### CHALLENGE
Copy out every line of the records below, rescaling only the answer coordinates by 0.5 and rounding to whole numbers, with halves rounded up. Keep all other text and numbers, including image sizes, as they are, and omit the pictures.

^^^^

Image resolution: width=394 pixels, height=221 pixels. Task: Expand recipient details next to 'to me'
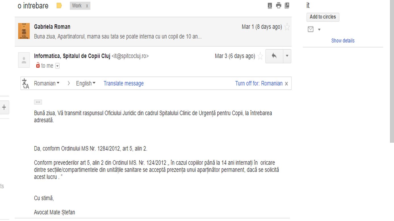click(x=57, y=66)
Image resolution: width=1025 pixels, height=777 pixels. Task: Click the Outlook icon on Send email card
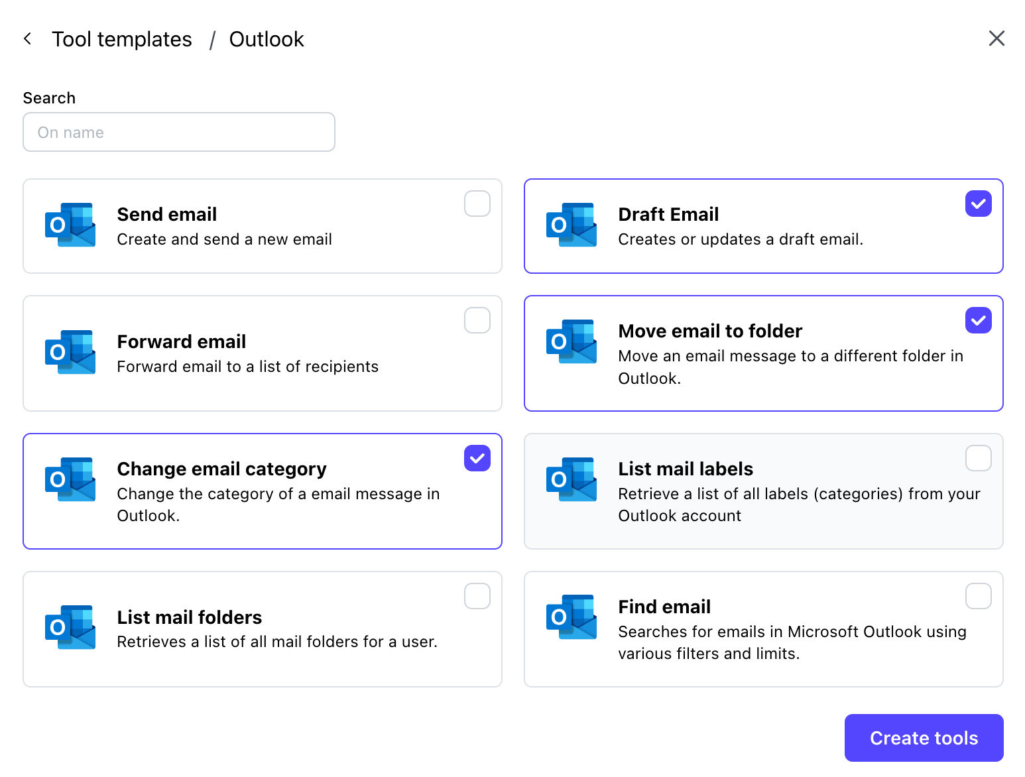(70, 225)
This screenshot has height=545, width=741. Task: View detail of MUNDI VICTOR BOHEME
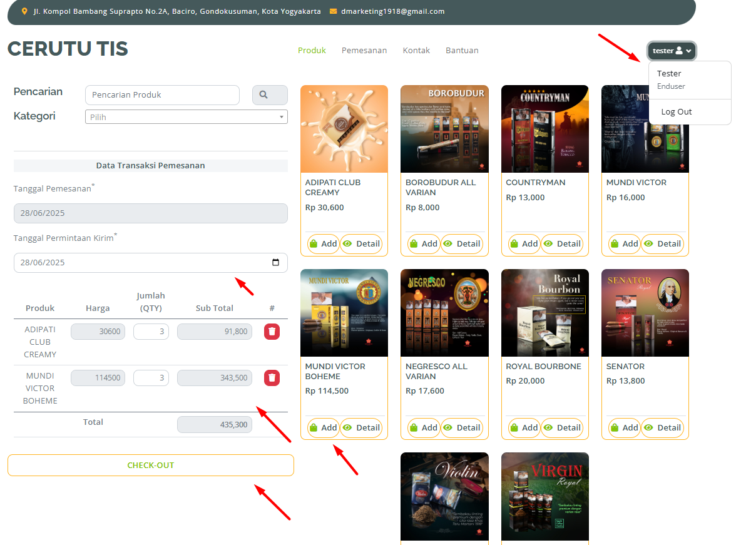click(361, 428)
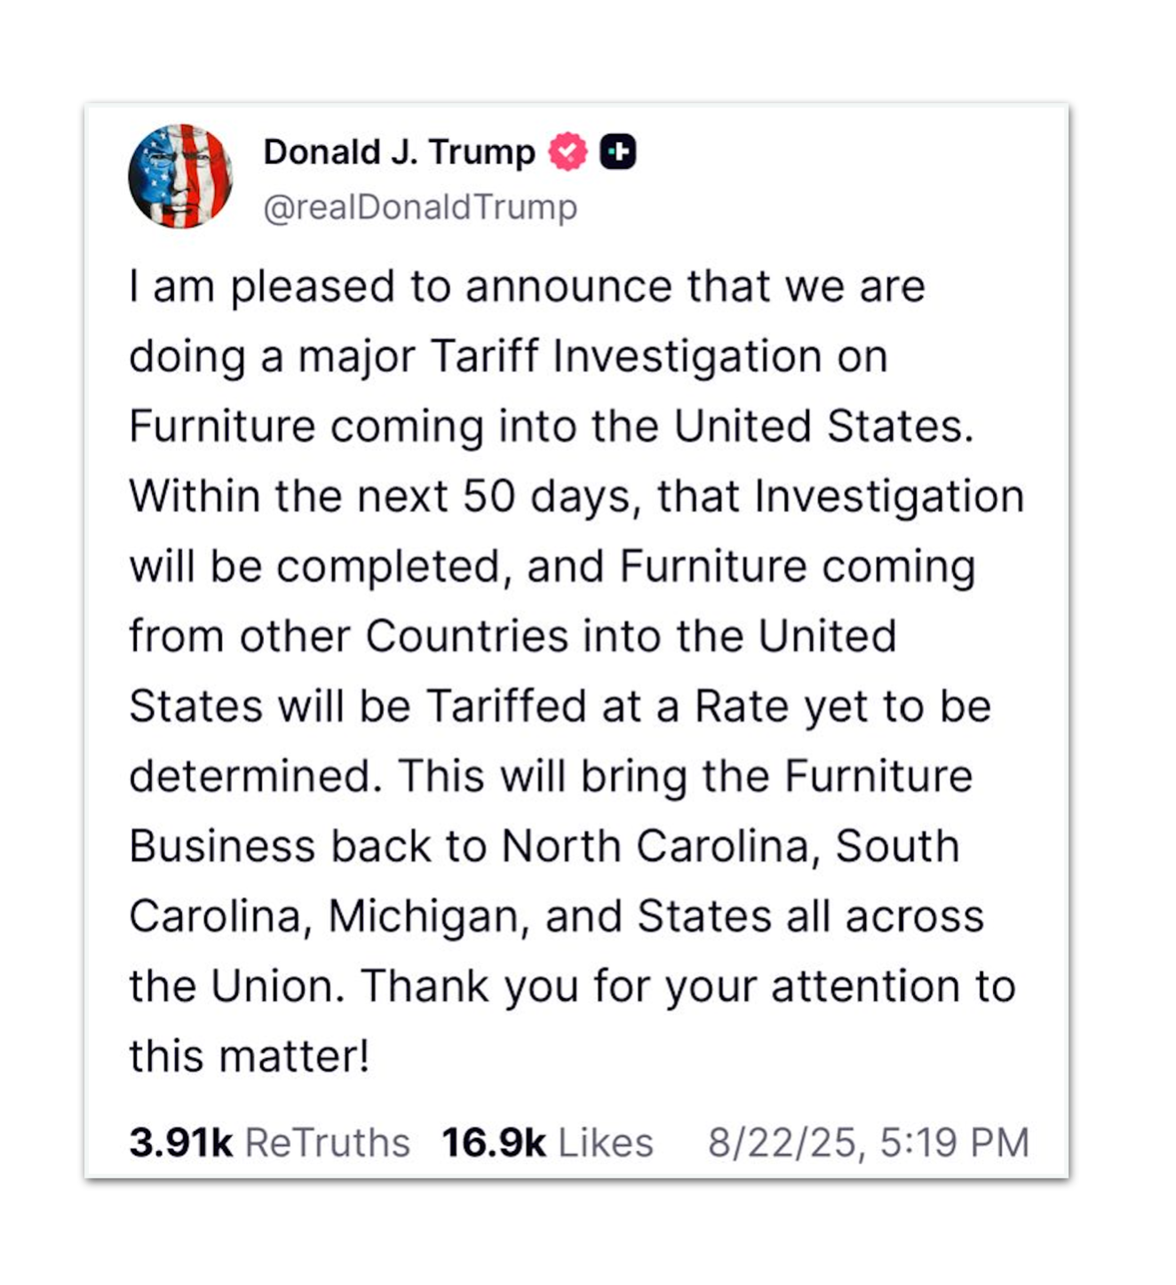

^^^^

### WRITTEN RESPONSE
Image resolution: width=394 pixels, height=221 pixels. Task: Expand recipient details next to 'to me'
click(x=29, y=33)
Image resolution: width=1025 pixels, height=777 pixels. Task: Click the Outlook icon on Send email card
(35, 113)
This screenshot has height=545, width=741. Task: View detail of MUNDI VICTOR BOHEME
click(181, 214)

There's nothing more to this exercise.